As they had planned, the Daughters took this as the signal to strike. Deadly daggers flew out from the shadows, finding their marks among the men who had begun to fire wildly in all directions. As one, three slender female forms dropped from their hidden recesses among the stonework and landed gracefully on the temple floor. The Daughters of S.H.I.V.A. made their way swiftly and sinuously into the fray, each distinguished from the other two only by a unique decoration upon her sixth chakra; one of ebony, one of ivory, one of jade.

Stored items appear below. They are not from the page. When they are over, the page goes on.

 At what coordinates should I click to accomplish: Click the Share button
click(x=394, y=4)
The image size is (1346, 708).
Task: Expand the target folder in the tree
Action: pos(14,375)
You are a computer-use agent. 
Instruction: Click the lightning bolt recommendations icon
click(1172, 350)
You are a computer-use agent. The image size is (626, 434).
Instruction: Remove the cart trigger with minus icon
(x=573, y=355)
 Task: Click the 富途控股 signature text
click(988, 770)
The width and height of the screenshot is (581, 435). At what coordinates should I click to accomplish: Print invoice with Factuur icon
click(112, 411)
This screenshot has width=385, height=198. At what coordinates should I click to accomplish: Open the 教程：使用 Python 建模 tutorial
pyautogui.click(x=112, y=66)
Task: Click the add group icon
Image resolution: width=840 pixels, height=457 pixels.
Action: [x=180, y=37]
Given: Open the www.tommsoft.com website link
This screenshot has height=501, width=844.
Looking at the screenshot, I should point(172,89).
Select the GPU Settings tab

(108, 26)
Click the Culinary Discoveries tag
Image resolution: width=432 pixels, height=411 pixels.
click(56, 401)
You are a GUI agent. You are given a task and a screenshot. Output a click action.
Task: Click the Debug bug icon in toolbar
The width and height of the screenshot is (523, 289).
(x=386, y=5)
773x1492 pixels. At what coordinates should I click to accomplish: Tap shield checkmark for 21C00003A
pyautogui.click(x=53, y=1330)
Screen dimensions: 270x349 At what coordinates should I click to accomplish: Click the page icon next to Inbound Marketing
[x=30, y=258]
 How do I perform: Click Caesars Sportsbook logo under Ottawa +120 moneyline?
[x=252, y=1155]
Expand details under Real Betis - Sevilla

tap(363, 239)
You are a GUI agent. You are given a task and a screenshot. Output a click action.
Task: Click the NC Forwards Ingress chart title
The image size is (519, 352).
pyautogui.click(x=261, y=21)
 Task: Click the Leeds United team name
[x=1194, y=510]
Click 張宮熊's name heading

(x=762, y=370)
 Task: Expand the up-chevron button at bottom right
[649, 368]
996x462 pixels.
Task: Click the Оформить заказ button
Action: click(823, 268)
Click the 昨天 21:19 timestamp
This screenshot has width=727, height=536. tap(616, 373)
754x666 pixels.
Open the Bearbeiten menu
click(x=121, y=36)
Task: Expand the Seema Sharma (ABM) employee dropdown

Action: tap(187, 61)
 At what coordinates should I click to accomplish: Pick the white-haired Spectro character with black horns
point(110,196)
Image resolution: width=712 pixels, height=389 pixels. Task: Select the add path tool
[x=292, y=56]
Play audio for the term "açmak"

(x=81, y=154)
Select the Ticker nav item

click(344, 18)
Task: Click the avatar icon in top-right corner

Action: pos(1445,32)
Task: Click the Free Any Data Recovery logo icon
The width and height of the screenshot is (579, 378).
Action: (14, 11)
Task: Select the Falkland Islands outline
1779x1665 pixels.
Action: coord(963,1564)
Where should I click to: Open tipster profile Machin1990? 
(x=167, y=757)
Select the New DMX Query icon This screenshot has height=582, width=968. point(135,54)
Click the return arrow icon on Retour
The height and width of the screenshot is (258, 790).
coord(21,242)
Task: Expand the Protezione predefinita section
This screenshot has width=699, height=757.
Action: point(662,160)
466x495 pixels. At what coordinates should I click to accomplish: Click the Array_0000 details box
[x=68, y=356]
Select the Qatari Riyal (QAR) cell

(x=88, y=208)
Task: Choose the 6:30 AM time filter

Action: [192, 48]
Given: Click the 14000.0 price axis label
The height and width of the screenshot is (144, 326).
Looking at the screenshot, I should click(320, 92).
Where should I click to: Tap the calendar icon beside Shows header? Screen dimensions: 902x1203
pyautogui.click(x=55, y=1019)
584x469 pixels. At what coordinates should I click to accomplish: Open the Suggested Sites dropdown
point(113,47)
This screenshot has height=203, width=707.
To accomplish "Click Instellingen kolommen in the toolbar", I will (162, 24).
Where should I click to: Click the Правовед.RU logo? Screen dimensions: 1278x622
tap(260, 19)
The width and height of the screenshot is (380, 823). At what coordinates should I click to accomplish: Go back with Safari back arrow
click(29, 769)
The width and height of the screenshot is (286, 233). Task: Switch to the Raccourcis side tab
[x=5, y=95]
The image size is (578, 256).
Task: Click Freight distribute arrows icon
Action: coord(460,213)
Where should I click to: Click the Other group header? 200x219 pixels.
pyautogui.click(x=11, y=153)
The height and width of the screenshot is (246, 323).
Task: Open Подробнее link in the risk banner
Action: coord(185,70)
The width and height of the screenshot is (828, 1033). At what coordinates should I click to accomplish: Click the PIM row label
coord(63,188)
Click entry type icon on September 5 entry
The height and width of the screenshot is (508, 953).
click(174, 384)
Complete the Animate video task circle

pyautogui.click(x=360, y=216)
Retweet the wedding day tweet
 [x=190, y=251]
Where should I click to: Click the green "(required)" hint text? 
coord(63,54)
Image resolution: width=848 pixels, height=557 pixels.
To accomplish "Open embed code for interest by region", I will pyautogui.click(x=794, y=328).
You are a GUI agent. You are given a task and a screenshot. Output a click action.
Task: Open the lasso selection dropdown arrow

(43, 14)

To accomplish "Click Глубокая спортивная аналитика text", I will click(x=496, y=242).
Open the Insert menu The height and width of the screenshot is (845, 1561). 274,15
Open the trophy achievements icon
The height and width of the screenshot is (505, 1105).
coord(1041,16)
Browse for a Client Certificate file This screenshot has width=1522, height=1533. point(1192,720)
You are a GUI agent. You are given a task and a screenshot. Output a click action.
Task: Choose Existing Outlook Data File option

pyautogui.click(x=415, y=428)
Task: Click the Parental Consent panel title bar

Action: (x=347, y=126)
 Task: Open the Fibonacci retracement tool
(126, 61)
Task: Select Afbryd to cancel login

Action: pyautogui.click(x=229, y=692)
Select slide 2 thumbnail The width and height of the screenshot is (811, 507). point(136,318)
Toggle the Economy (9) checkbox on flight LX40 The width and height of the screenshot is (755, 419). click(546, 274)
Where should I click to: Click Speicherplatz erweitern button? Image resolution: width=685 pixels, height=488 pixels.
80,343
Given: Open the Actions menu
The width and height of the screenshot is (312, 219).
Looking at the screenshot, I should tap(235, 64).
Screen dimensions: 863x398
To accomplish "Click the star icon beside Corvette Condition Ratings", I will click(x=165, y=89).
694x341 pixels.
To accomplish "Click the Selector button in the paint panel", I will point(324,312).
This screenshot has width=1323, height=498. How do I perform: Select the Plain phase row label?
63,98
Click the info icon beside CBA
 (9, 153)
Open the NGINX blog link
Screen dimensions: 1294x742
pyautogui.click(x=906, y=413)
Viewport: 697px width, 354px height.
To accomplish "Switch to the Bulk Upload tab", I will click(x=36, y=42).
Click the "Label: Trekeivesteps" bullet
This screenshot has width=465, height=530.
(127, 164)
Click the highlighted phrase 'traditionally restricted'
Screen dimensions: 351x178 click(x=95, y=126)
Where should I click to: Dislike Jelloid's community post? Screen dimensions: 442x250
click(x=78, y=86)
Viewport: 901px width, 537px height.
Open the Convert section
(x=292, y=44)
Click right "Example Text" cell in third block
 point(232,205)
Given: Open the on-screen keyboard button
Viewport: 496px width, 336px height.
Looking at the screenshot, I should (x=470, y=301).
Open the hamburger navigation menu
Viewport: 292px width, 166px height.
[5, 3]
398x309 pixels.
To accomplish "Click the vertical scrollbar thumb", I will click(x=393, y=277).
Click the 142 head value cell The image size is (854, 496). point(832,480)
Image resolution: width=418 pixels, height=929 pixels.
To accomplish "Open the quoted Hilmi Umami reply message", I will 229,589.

As the three Daughters drew swords and clashed with the machetes of the local men, Kali herself unwound from the leopard statue and somersaulted to the ground before the spy, holding her knife before her. The man seemed strangely unruffled by the attack, as if was the sort of thing that often happened to him. He patted the now-screaming native girl on the arm, whispered something reassuring and stepped forward to meet Kali.
“Kali. Looks like you can’t stay away from me after all.”
He spoke with a sardonic, roguish manner. Was he English? Scottish? It was hard to tell. He fiddled nervously with his wristwatch.
“You have stolen secrets from the Guru, the all-wise.”
“You say stolen, I say borrowed. Surely we can settle this in a more civilized setting? Say the Hotel Assam, Saturday evening?”
How he mocked her. She could feel a red rage rising up.
“You, you are a spy, the enemy. You have stolen that which is precious to my master. Nobody likes a sneak.”
Why had she said that last part? It was if words from her old, forgotten life were dripping through. Distractions, weaknesses. She would punish the smooth-tongued agent for confusing her.
Kali let the rage rush up over her like fire, and leapt in, her blade flicking out. The man’s eyebrow rose as she closed in, no doubt betraying his fear as he twisted the dial on his watch. With a click, a small jet of gas puffed out from the man’s wrist and engulfed her, choking and blinding. Kali cursed. Another toy!
Then from one side a small but vicious fist found her unprotected jaw and everything went black.
When she awoke, Kali’s first thoughts were of her failure to kill the double agent and the dreadful fate that the Guru meted out to those who disappointed him. Only afterward did she pause to consider that the spy had not killed her when she was defenceless, as she surely who have done in his place. A fool, a weak, romantic fool.
The three Daughters sat around her in a protective circle, their chakras glinting in the moonlight. The mountains seemed closer than they had been. They must have borne her some distance back to S.H.I.V.A.’s lofty abode, doubtless to face her punishment.
“Dark One,” one of them spoke, “Word has been sent from the Guru with new priorities. The spy has been allowed to make good his escape, as per the master’s great plan.”
Kali rose to her feet shaking her aching muscles loose and clearing her head of the gas’s after-effects. So perhaps she would not pay the price for failure after all, but still the denial of the kill weighed heavily on her. She indicated that the Daughter should continue.
“Others are coming, and in great force, to storm the gates of Mount Nirvana itself. We are required at the Guru’s side, to show them the folly of defying S.H.I.V.A.”
“Who? Who would dare?” Kali asked.
The answer, when it came, brought a wry smile to her lips.
“Then it is their deaths that will atone for my failure this day. Come, my angels.”